En la Biblia ya se hallan antecedentes del anhelo de un Estado judío propio, esa
tierra prometida tras el cautiverio sufrido por los israelitas en Babilonia, en 597 a. C.;
y tras la diáspora ocurrida cuando los romanos destruyeron Jerusalén en el año 70.
Se sucedieron los siglos hasta que en el XIX, cuando el actual territorio de Israel pertenecía al Imperio otomano, se fue concentrando una población judía.
Después de la Primera Guerra Mundial, la iniciativa de crear un Estado israelí en plena Palestina fue respaldada por Inglaterra y otros países aunque nunca abiertamente y siempre con reservas.

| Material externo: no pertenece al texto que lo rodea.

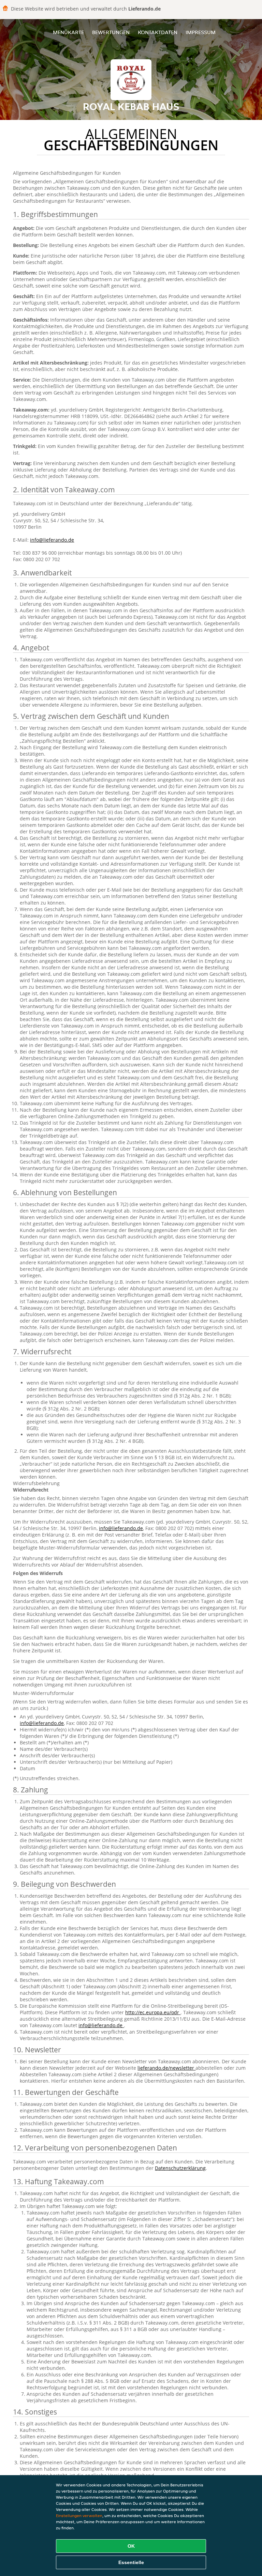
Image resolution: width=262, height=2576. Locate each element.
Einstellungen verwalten (79, 2515)
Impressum (201, 32)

La llegada de judíos procedentes de Europa y del norte de África no cesó, y así se creó la Agencia Nacional Judía, auténtico embrión de la gestación de la nueva nación, que se consolidaría tras la Segunda Guerra Mundial y el Holocausto nazi.
La gestión británica del territorio se vio desbordada por la presión sionista, incluida la de movimientos terroristas como Hagana, Stern y Irgun Zvai Leumi.
La complicada situación fue entonces puesta en manos de Naciones Unidas, que en 1947 decidió repartir el territorio entre árabes y judíos, dejando Jerusalén bajo el arbitrio de la institución internacional.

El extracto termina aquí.